Freedom of Speech Comes Home to Roost
18 years later, the Supreme Court vindicates The-Rooster.com.
The Supreme Court ruled 8-1 yesterday in favor of a former high schooler’s freedom of speech lawsuit (eat shit, Clarence Thomas) and naturally my first instinct as life’s beloved antagonist was to think about my personal story arc which I one day be a future Blockbuster movie after I sell the rights for tens of dollars to the first cocaine-addled Hollywood cretin swindles me.
For those that missed it, the Supreme Court vindicated a young woman’s right to “post through it” back when she was a freshman cheerleader in high school:
From Jess Bravin of The Wall Street Journal:
In this instance, “the school’s interest in teaching good manners is not sufficient, in this case, to overcome [the student’s] interest in free expression,” Justice Breyer wrote, joined by Chief Justice John Roberts and Justices Samuel Alito, Sonia Sotomayor, Elena Kagan, Neil Gorsuch, Brett Kavanaugh and Amy Coney Barrett.
The case stems from a May 2017 Snapchat post that Brandi Levy, then a high-school sophomore in Mahanoy City, Pa., sent to some 250 followers after failing to make the varsity cheerleading squad.
“F— school f— softball f— cheer f— everything,” the 14-year-old, frustrated at the prospect of another year on the junior-varsity team, wrote on her cellphone, posting a photo of herself and a friend extending middle fingers. The Snap automatically disappeared in 24 hours, but a screenshot of the message made its way to a cheerleading coach. Despite Ms. Levy’s apologies, the school then suspended her from the junior-varsity team for the school year, saying she had violated various rules including prohibitions of foul language, unsportsmanlike conduct and disrespect of the school.
For most people, it might be hard to understand why public school teachers and school administrators spent hours upon hours chastising a teen girl for expressing a fleeting thought on a social media platform that lied to her its object permanence. Not me.
I often thank God that I didn’t grow up in the era of social media. It’s true, I am a socially stunted, terminally online nerd. But Facebook, YouTube, Twitter and Snapchat didn’t arrive until I was in college. I would currently be wearing a black bag over my head for 23 days in Guantanamo Bay if I had been able to tweet during high school.
The Rooster started as the-rooster.com in December 2001 as a birthday gift from my parents when I was a sophomore at Marion Harding. It was a blog before a blog was called a blog, by which I mean “the insane and poorly edited ramblings of a petulant child who thinks he knows better than everyone.”

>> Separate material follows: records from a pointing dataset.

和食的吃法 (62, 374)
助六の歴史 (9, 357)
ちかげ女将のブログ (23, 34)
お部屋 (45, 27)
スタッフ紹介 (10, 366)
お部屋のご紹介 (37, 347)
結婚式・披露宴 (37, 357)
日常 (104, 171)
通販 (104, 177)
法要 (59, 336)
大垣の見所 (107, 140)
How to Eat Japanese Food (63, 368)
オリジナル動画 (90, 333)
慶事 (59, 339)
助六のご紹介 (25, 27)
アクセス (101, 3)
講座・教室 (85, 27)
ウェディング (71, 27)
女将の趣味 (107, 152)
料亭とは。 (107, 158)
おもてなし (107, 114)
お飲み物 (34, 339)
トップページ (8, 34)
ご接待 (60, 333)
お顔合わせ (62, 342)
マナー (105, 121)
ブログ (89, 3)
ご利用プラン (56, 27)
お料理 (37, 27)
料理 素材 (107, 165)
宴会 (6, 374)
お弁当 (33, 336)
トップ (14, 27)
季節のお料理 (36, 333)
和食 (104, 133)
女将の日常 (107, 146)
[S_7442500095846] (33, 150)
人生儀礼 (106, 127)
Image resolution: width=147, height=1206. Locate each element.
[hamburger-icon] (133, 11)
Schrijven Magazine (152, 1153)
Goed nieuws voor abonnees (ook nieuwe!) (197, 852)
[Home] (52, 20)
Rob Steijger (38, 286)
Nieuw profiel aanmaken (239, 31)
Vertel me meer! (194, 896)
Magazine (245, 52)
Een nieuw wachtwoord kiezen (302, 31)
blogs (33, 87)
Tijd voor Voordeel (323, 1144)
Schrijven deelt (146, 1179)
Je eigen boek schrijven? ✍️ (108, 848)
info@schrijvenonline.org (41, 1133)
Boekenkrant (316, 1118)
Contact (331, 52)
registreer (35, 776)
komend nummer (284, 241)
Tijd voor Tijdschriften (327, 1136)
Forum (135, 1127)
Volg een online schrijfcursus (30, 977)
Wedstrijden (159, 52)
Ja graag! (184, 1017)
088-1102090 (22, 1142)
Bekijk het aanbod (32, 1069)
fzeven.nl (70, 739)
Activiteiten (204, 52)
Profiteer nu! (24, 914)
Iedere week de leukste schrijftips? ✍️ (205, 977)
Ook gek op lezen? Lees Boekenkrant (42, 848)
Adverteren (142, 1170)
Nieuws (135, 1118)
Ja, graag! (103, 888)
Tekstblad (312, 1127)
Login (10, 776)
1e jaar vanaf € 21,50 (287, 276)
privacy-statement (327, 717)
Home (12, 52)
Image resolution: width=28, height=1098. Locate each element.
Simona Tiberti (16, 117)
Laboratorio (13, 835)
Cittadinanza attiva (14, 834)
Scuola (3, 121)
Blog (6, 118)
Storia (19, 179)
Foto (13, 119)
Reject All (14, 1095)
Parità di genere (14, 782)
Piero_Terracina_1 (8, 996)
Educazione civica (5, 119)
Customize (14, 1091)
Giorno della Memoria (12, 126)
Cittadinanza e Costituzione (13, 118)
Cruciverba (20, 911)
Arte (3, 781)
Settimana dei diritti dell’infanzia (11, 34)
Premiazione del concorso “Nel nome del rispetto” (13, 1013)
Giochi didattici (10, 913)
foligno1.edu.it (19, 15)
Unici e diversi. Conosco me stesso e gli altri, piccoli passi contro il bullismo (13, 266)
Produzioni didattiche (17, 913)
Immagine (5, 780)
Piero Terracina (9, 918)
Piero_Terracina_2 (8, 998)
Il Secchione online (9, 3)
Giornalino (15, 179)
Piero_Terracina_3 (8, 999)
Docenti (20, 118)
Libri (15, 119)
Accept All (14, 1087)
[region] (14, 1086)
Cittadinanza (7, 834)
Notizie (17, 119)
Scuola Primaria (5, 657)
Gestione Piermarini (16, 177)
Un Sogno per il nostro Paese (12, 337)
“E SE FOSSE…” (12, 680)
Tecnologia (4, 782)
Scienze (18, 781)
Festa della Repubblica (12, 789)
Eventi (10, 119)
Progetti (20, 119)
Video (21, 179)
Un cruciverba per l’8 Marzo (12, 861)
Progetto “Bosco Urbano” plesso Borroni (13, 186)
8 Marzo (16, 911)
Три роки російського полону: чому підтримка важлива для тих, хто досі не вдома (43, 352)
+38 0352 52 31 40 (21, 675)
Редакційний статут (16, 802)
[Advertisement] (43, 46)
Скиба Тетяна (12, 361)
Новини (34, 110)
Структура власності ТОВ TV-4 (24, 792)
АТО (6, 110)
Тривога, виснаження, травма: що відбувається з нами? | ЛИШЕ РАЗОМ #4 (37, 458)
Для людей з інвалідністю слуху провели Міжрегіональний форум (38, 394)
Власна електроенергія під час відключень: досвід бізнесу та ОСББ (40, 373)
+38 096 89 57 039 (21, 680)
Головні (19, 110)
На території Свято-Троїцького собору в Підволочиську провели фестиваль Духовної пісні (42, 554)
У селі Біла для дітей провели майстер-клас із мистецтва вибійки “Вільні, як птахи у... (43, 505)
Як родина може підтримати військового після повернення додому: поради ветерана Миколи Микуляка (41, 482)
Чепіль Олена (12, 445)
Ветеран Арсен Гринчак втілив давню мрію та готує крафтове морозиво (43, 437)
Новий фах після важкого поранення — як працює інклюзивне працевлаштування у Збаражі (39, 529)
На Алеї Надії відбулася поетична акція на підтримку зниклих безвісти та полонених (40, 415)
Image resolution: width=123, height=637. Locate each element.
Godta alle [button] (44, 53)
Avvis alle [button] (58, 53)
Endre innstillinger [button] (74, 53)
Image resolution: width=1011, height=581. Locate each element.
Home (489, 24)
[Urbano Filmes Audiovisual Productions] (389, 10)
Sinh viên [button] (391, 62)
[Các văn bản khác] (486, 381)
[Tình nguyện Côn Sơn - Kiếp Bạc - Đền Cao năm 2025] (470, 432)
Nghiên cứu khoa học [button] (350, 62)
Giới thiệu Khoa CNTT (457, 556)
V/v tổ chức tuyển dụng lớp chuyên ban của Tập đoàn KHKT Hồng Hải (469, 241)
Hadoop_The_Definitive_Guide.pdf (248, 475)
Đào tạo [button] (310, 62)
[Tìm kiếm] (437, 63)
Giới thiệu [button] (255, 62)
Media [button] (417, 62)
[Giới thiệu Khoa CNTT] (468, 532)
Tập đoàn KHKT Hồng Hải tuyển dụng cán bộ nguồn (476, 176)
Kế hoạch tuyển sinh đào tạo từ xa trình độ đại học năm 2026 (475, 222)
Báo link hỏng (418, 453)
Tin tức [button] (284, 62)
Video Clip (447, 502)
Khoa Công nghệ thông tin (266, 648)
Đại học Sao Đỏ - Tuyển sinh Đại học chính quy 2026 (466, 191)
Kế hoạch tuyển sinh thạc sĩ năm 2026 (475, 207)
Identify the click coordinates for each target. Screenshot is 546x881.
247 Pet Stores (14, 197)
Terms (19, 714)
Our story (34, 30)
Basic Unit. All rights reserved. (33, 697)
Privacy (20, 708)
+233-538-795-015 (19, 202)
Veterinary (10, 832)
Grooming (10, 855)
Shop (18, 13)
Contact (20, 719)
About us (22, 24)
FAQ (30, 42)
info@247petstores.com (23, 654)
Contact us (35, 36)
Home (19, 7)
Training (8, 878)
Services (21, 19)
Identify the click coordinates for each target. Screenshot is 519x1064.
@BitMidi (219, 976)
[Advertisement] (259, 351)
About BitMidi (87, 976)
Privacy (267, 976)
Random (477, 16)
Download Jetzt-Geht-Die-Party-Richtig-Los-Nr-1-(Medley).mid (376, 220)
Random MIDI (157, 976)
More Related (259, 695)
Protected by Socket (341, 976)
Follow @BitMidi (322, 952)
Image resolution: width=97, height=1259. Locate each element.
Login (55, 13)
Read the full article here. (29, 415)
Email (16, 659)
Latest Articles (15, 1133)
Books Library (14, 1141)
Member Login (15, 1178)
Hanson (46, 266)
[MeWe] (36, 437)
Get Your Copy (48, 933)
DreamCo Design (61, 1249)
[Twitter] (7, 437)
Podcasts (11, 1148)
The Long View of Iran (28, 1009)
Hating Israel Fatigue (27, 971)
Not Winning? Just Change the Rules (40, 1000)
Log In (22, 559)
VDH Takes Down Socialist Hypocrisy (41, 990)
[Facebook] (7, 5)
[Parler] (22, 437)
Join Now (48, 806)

You’re probably asking how that differentiates The Original Rooster from today’s edition. Fair question. The big difference was I was my mom served on the school board while her teenager son went home every night to type edgy stuff like “school sucks lol” and “only me and my friends are cool.”
If I were a teacher who stumbled upon my screeds by typing my URL into their web browser, I would have laughed at the acne-riddled child that hadn’t even paid an energy bill in his life.
There were days I spent more time in the principal’s office listening to the grievances of random teachers that culminated with my fink biology teacher sending me to the assistant principal’s office for “insubordination” because I doodled in stead of starting my homework in the last five minutes of class when he apparently had nothing left to teach us about one of life’s most bedrock sciences.
The kangaroo court sentenced me to three days in-school suspension, which meant spending my school day in a concrete basement overlorded by a fascist assistant football coach who moonlighted as a social studies teacher. Fuck that, I quit.
When my mom picked me up she said I could transfer to Marion Pleasant if I wanted, so I knew I had served my last day in the comfy confines of Harding.
I’ve held grudges for the last 18 years, despite transferring to River Valley and meeting friends I’ll cherish forever. That’s how I’m wired because I was forged in a village of freaks like Harding’s principal who went to the school one night and chiseled the commemorative “the-rooster.com” brick she purchased to be displayed outside the new Harding campus that she helped spearhead before choosing to resign over her dipshit son’s vapid posts online. The only reason it got returned was because my mom threatened a lawsuit.
I used to wish me (read: my family) would have sued the District for harassing me for the high crime of typing crude opinions onto the internet from my private computer outside of school hours. It’s not like I was threatening to turn the place into a shooting gallery.
Though it would have been fun to retire to TittyIsland after liquidating those clowns in a historic Supreme Court Decision reaffirming a teen’s rights to free speech, the ultimate victim would have been the future students for having a big chunk of change coming out their school budget. That’s what I tell myself whenever I check my account and it’s not stuffed with blood money.
Hopefully moving forward we as a society can agree that teens have a right to post and sometimes they’ll do something crass. The Supreme Court agrees we have bigger issues to solve than tone policing teens.